*Instructions for the task*
Please return every record below exactly as it stands.

━━━━━━━━━━━━━━━━

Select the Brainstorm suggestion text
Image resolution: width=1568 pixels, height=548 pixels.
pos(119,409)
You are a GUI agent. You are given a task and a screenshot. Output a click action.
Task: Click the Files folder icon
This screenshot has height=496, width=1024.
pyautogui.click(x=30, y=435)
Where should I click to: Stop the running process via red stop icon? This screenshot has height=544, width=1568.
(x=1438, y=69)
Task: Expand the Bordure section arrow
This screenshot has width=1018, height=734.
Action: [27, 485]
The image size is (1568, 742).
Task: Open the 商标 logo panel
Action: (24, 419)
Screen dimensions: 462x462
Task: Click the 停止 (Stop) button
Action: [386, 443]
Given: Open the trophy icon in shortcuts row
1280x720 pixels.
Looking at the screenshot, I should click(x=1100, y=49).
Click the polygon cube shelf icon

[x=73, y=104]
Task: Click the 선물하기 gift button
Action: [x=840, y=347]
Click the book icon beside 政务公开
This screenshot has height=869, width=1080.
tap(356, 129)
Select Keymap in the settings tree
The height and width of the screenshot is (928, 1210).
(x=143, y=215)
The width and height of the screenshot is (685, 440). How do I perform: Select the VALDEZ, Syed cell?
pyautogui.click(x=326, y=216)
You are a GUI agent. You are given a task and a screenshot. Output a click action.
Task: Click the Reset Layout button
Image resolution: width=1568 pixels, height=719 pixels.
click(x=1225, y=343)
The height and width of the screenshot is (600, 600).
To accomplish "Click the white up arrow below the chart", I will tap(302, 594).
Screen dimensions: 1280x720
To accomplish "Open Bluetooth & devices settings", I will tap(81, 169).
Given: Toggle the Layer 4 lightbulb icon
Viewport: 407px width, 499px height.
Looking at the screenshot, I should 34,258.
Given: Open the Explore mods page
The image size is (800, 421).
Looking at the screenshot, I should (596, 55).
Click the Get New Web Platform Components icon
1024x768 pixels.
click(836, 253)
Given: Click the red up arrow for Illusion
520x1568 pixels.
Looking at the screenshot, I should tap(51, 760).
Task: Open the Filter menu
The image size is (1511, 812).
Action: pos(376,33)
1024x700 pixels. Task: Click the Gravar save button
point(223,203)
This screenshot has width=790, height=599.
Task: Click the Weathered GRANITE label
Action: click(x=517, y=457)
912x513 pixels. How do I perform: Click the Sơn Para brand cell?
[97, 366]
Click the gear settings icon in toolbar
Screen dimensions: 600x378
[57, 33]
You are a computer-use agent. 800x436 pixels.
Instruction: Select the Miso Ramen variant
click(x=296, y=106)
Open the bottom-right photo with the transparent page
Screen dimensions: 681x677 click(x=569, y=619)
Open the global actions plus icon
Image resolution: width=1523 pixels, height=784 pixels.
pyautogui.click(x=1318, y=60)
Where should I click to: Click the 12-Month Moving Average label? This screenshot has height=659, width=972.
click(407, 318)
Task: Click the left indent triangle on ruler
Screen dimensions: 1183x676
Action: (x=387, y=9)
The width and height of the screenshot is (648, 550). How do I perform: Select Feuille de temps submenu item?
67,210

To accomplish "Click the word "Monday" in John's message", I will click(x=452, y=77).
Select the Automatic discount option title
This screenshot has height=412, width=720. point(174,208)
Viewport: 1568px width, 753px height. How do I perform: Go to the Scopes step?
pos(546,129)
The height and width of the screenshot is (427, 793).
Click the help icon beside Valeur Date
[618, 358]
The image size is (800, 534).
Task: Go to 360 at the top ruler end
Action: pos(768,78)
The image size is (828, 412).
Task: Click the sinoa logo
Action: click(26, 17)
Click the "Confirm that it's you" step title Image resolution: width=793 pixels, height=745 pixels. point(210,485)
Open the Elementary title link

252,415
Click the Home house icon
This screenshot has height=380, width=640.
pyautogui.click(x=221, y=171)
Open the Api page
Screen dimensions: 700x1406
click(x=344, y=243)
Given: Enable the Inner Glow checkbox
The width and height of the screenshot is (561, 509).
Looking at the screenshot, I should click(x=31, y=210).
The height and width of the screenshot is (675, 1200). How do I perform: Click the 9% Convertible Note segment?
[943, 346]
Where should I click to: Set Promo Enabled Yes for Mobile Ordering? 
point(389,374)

━━━━━━━━━━━━━━━━

*Reply*
Select the Brainstorm suggestion text
Image resolution: width=1568 pixels, height=548 pixels.
pos(119,409)
You are a GUI agent. You are given a task and a screenshot. Output a click action.
Task: Click the Files folder icon
This screenshot has height=496, width=1024.
pyautogui.click(x=30, y=435)
Where should I click to: Stop the running process via red stop icon? This screenshot has height=544, width=1568.
(x=1438, y=69)
Task: Expand the Bordure section arrow
This screenshot has width=1018, height=734.
Action: [27, 485]
The image size is (1568, 742).
Task: Open the 商标 logo panel
Action: (24, 419)
Screen dimensions: 462x462
Task: Click the 停止 (Stop) button
Action: [386, 443]
Given: Open the trophy icon in shortcuts row
1280x720 pixels.
Looking at the screenshot, I should click(x=1100, y=49).
Click the polygon cube shelf icon

[x=73, y=104]
Task: Click the 선물하기 gift button
Action: [x=840, y=347]
Click the book icon beside 政务公开
This screenshot has height=869, width=1080.
tap(356, 129)
Select Keymap in the settings tree
The height and width of the screenshot is (928, 1210).
(x=143, y=215)
The width and height of the screenshot is (685, 440). How do I perform: Select the VALDEZ, Syed cell?
pyautogui.click(x=326, y=216)
You are a GUI agent. You are given a task and a screenshot. Output a click action.
Task: Click the Reset Layout button
Image resolution: width=1568 pixels, height=719 pixels.
click(x=1225, y=343)
The height and width of the screenshot is (600, 600).
To accomplish "Click the white up arrow below the chart", I will tap(302, 594).
Screen dimensions: 1280x720
To accomplish "Open Bluetooth & devices settings", I will tap(81, 169).
Given: Toggle the Layer 4 lightbulb icon
Viewport: 407px width, 499px height.
Looking at the screenshot, I should 34,258.
Given: Open the Explore mods page
The image size is (800, 421).
Looking at the screenshot, I should (596, 55).
Click the Get New Web Platform Components icon
1024x768 pixels.
click(836, 253)
Given: Click the red up arrow for Illusion
520x1568 pixels.
Looking at the screenshot, I should tap(51, 760).
Task: Open the Filter menu
The image size is (1511, 812).
Action: pos(376,33)
1024x700 pixels. Task: Click the Gravar save button
point(223,203)
This screenshot has width=790, height=599.
Task: Click the Weathered GRANITE label
Action: click(x=517, y=457)
912x513 pixels. How do I perform: Click the Sơn Para brand cell?
[97, 366]
Click the gear settings icon in toolbar
Screen dimensions: 600x378
[57, 33]
You are a computer-use agent. 800x436 pixels.
Instruction: Select the Miso Ramen variant
click(x=296, y=106)
Open the bottom-right photo with the transparent page
Screen dimensions: 681x677 click(x=569, y=619)
Open the global actions plus icon
Image resolution: width=1523 pixels, height=784 pixels.
pyautogui.click(x=1318, y=60)
Where should I click to: Click the 12-Month Moving Average label? This screenshot has height=659, width=972.
click(407, 318)
Task: Click the left indent triangle on ruler
Screen dimensions: 1183x676
Action: (x=387, y=9)
The width and height of the screenshot is (648, 550). How do I perform: Select Feuille de temps submenu item?
67,210

To accomplish "Click the word "Monday" in John's message", I will click(x=452, y=77).
Select the Automatic discount option title
This screenshot has height=412, width=720. point(174,208)
Viewport: 1568px width, 753px height. How do I perform: Go to the Scopes step?
pos(546,129)
The height and width of the screenshot is (427, 793).
Click the help icon beside Valeur Date
[618, 358]
The image size is (800, 534).
Task: Go to 360 at the top ruler end
Action: pos(768,78)
The image size is (828, 412).
Task: Click the sinoa logo
Action: click(26, 17)
Click the "Confirm that it's you" step title Image resolution: width=793 pixels, height=745 pixels. point(210,485)
Open the Elementary title link

252,415
Click the Home house icon
This screenshot has height=380, width=640.
pyautogui.click(x=221, y=171)
Open the Api page
Screen dimensions: 700x1406
click(x=344, y=243)
Given: Enable the Inner Glow checkbox
The width and height of the screenshot is (561, 509).
Looking at the screenshot, I should click(x=31, y=210).
The height and width of the screenshot is (675, 1200). How do I perform: Click the 9% Convertible Note segment?
[943, 346]
Where should I click to: Set Promo Enabled Yes for Mobile Ordering? 
point(389,374)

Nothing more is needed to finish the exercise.